━━ DATA UNDER STUDY ━━
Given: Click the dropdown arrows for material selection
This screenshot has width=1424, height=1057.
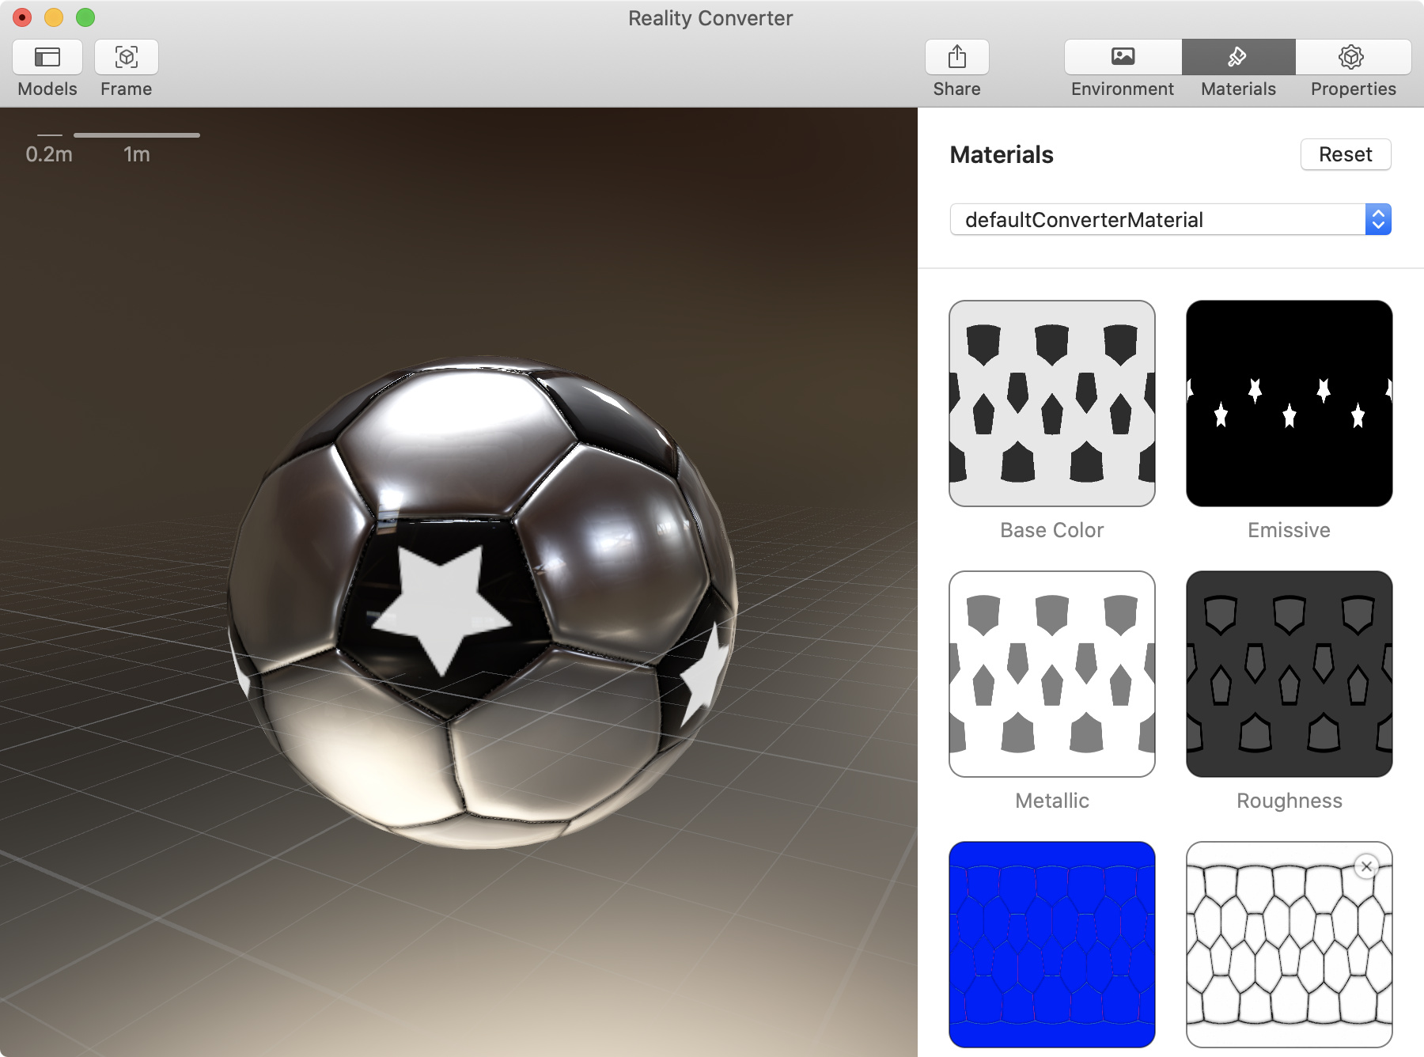Looking at the screenshot, I should (1377, 220).
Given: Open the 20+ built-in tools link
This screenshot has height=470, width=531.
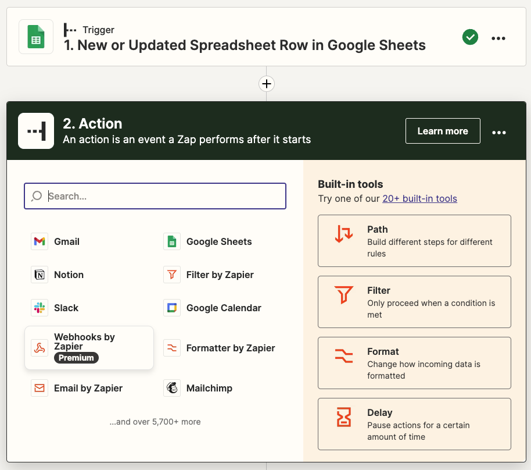Looking at the screenshot, I should (x=419, y=198).
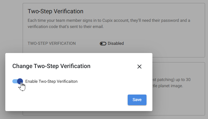Click the Save button
Image resolution: width=208 pixels, height=119 pixels.
(x=137, y=100)
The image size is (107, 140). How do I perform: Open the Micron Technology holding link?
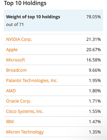tap(25, 132)
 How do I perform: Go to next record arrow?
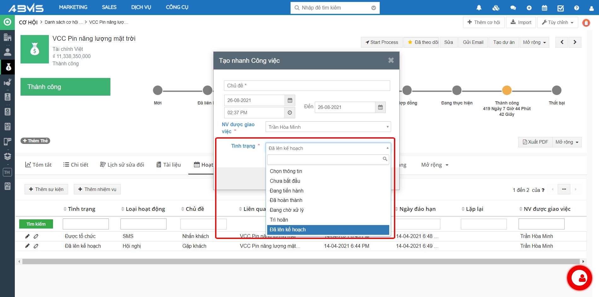[575, 42]
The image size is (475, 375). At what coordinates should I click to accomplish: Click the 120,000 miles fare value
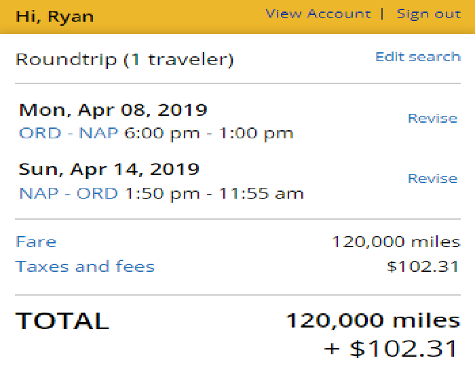click(396, 242)
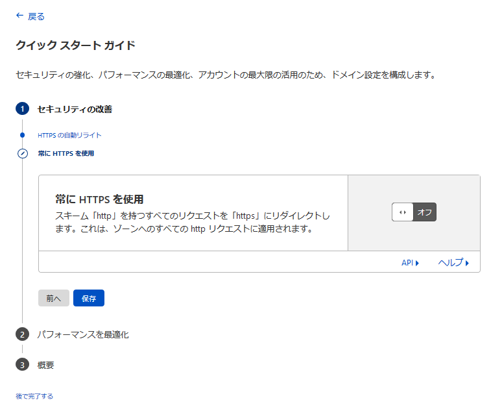Open the HTTPS の自動リライト substep link
The image size is (502, 409).
click(x=69, y=135)
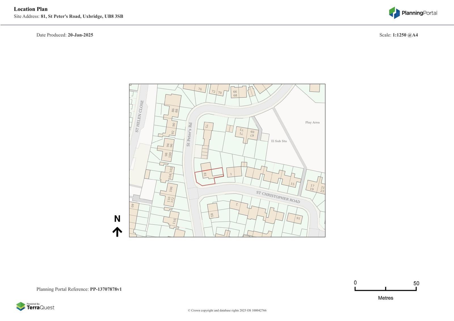Select the site address text in header
Image resolution: width=454 pixels, height=321 pixels.
(x=82, y=16)
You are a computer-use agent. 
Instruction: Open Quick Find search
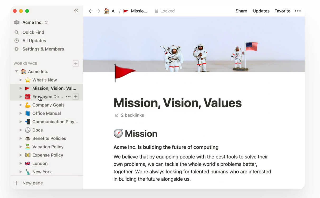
━━━
Output each line exactly as shown above; no pictures go in the copy.

Given: Click the dropdown arrows for material selection
This screenshot has width=1424, height=1057.
Looking at the screenshot, I should (1377, 220).
Given: Open the 20+ built-in tools link
This screenshot has height=470, width=531.
Looking at the screenshot, I should (x=419, y=198).
Click the Save button
Image resolution: width=208 pixels, height=119 pixels.
(x=137, y=100)
The image size is (107, 140). How do I perform: Open the Micron Technology holding link?
tap(25, 132)
 How do I perform: Go to next record arrow?
[575, 42]
The image size is (475, 375). At what coordinates should I click to accomplish: Click the 120,000 miles fare value
click(396, 242)
Open the HTTPS の自動リライト substep link
The image size is (502, 409).
click(x=69, y=135)
Select the site address text in header
Image resolution: width=454 pixels, height=321 pixels.
(x=82, y=16)
You are a computer-use agent. 
Instruction: Open Quick Find search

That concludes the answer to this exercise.